Between each coloured bath, a rinsing bath to get clean.
First bath of handspun wool, industrial cashmere, industrial hemp (left to right). Super interesting how the different fibres catch the colours differently.
Second bath.
After 3 coloured baths and rinses, I made samples with the knitting machine. All of them were a bit harsh to knit but the hemp was the tougher and would break all the time. Afterwards Amandine told me I probably haven't rinse them enough as they should not feel so harsh and rough.
Happy cashmere.

Dyeing fabrics

A chevron pattern folded with an iron.
After each bath, you need to wait for the oxydation to happen. It turns from yellow-green to blue. You might want to open the folds to have oxydation happening in tiny corners.
Results of my different folding tests. The one on the bottom left was tighten with a sewing thread by making running stitches.

Natural dye

I collect many colour sources from time to time in order to "one day" test a natural dye with them. But of course I never have the time… For this week experiments, I dug some alder cones that I collected in a park when I was having a break on my summer vacation in France. I used a handspun wool yarn that I made a couple of years ago.
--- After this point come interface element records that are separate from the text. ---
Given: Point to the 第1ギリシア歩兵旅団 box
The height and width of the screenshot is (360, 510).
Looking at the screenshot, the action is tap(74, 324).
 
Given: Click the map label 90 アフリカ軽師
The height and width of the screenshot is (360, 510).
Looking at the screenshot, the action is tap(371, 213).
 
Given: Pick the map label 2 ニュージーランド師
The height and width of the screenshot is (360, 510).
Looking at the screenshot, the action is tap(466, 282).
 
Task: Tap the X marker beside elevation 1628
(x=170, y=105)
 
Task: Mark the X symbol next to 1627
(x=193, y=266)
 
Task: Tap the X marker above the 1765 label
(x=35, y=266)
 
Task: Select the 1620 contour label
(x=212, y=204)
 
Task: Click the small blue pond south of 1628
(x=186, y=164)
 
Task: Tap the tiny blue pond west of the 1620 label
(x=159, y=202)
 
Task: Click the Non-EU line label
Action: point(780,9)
I first boiled the alder cones in water for a couple of hours. Then I strained the liquid and put it back on the stove. I wet my yarn with water and added it to the alder infusion. I didn't mordant my yarn as I wanted to see what colours I would get without. Alder cones have a lot of tanins so it acts a bit like a mordant.

Handspun wool in the alder infusion..
Don't let your water go away like me!.
Iron sulfate solution at XX%. The greenish crystals on the left are dried iron sulfate.
Hank half-dipped in iron sulfate solution.
Handspun wool dyed with alder. Grey tones were obtained by dipping it in iron solution after dyeing.
Handspun wool dyed with alder. Grey tones were obtained by dipping it in iron solution after dyeing.
Handspun yarn. Alder cone dye. indigo dye

Natural Ink

Weighing handspun woolen yarn.
Weighing alder cones.
Weighing water.
Weighing water.
Filtering with embroidery backing waste.

Guar gum

My first try was with gum guar.

Filtered alder reduced infusion.
Adding guar gum.
I added way too much guar gum. It is way too thick.
Testing the guar gum ink with a flat brush. The ink is a bit shiny and thick but not very homogenous.

Arabic gum

My second try was with arabic gum. The bath was more concentrated than the first one, so it is darker.

Weighing alder reduced infusion.
Adding the arabic gum.
Obtained ink.
Arabic gum ink test with a flat brush. This ink is much more homogenous than the gum guar ink. It's absorbed quicker by the paper.
I was quite satisfied with this ink so I tried different tools. It does have a nice iridescent effect.